La compagnia veniva da alcuni insuccessi commerciali piuttosto pesanti, dovuti in parte alle scelte artistiche estremamente coraggiose di Walt, e in parte alla sorte avversa: sicuramente, il filone dei concerti filmati (Fantasia, Musica Maestro) fu per la compagnia fu un vero salasso, ma non aiutò nemmeno l’insuccesso di pellicole teoricamente blockbuster quali La Bella Addormentata, all’epoca passate in sordina a causa dello stile particolarmente originale.

Sono gli anni della Xerox, inventata da uno degli ultimi collaboratori di Walt, Ub Iwerks: non siamo tecnici allo spasmo e non entreremo nello specifico, ma in pratica essa permetteva di fotocopiare rapidamente sulle cell (le plastiche atte a “impastare il disegno” per poi colorarlo) fotogrammi già utilizzati in passato. Ecco perché, tra una Carica dei 101 e una Spada nella Roccia, finendo con una Bianca, lo stile estetico era sorprendentemente rassomigliante, fatto di quelle immagini spigolose, quelle matite accentuate, e talvolta, vere e proprie scene riciclate con dei personaggi differenti (penso soprattutto alla festa jazz degli Aristogatti e a quella nella foresta di Robin Hood).

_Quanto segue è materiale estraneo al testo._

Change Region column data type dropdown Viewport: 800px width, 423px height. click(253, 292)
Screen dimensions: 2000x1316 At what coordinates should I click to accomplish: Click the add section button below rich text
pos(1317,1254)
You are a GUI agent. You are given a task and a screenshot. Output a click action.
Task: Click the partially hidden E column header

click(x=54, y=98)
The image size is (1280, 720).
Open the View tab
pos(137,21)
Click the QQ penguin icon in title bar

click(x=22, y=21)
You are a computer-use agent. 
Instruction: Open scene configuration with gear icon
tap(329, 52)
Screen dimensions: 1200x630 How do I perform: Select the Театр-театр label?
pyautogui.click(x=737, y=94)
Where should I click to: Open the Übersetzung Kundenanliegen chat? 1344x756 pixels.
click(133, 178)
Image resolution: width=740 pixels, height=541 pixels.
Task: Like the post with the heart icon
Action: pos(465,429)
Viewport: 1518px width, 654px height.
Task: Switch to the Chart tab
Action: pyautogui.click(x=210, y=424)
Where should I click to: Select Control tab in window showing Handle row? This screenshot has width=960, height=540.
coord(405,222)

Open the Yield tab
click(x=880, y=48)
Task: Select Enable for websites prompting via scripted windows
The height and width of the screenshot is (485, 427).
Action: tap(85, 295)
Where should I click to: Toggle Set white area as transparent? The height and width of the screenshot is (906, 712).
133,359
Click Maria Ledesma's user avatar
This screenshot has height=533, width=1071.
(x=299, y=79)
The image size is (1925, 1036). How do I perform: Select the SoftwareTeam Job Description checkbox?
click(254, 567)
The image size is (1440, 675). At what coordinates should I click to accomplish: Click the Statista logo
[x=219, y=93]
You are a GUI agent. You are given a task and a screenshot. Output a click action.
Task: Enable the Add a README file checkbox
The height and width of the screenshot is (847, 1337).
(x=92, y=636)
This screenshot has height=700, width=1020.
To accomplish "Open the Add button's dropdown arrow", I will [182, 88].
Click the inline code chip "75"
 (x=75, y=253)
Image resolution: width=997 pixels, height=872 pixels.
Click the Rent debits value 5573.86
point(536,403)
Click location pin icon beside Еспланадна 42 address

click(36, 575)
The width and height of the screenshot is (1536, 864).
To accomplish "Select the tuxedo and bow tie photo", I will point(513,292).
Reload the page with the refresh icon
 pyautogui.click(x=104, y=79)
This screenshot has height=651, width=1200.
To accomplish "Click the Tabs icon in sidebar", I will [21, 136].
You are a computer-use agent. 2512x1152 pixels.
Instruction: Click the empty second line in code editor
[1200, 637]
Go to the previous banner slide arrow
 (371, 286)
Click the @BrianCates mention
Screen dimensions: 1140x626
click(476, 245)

Tutto in full animation, nulla che ricordasse solo lontanamente le stasi prolungate degli Anime, per carità. Fino a Le avventure di Bianca e Bernie (1977), il filone stilistico fu pressochè continuo, e Reitherman entra pertanto nella storia per essere stato l’unico regista dopo Walt ad aver seguito un percorso artistico ben definito ed estremamente personale. Dopo il suo pensionamento, nel 1981, la Disney prese altre strade,  alcune fallimentari ma sperimentali oltremisura (Taron e la Pentola Magica su tutti, ad oggi l’unico classico Disney ad aver esplorato il Fantasy) per poi tornare ad investire seriamente e dar vita a quel filone ormai mitologico partorito negli anni ’90.
Il valore indiscutibile di quelle pellicole dimostrò ancora una volta che la tecnica nell’animazione, pur rivestendo un ruolo primario, poteva non essere accentuata oltremisura, purchè tenesse fede al principio cardine della disciplina: animare, senza sosta, senza pensieri, dritti per la propria strada, offrendo prima di tutto uno spettacolo visivo che oggi anche autori giapponesi come il mai troppo lodato Miyazaki hanno dimostrato al mondo di poter finalmente curare degnamente.